Future Renewal Options with Defined Rents
Renewal options are an essential aspect of commercial leases, as they provide the tenant with the opportunity to extend the lease term beyond the initial expiration date. When acquiring a chain of retail stores or restaurants, it is crucial to understand if there are any future renewal options in the leases and whether the rents for these options are defined.
Having renewal options with defined rents provides the acquirer with more predictability and control over future occupancy costs. In contrast, leases without renewal options or with uncertain future rents may expose the business to significant rent increases or force the acquirer to search for alternative locations upon lease expiration. To mitigate such risks, the acquirer should prioritize leases with favorable renewal options and clearly defined rents.
One area in particular to review during your due diligence is whether any lease provisions are affected by the assignment. If necessary, the acquirer may need to negotiate with the landlord to ensure that essential lease provisions are preserved during the assignment process. It is common to potentially forfeit any future renewal options if the terms of potential assignments are not followed correctly.
Other Terms or Conditions That Make it Difficult to Operate Out of the Space
Lastly, the potential acquirer should carefully review the lease terms and conditions to identify any provisions that could make it difficult to operate out of the space. Some examples include restrictive use clauses, which limit the types of businesses that can operate in the premises, or exclusivity clauses that prevent the tenant from opening a similar business within a specified radius of the leased property.
Additionally, the acquirer should be aware of any significant maintenance or repair obligations, as these can result in substantial expenses and disrupt operations. If the lease includes onerous terms or conditions that could negatively impact the acquired business, it may be necessary to renegotiate these provisions with the landlord or consider alternative locations. It is always recommended to visit the site and inspect the property in advance of the acquisition. Do not be afraid to ask for copies of HVAC maintenance reports, as unexpected HVAC expenses can be a very unpleasant expense.

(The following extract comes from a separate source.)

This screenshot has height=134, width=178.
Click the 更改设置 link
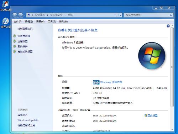click(x=152, y=115)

In conclusion, a thorough examination of commercial leases is necessary during the due diligence process of a potential acquisition. At a minimum, acquirers should review key lease dates, confirm comprehensive documentation, assess lease assignment consequences, evaluate future renewal options, and scrutinize restrictive terms. Meticulously addressing these factors can help acquirers more confidently navigate the acquisition process and mitigate risks.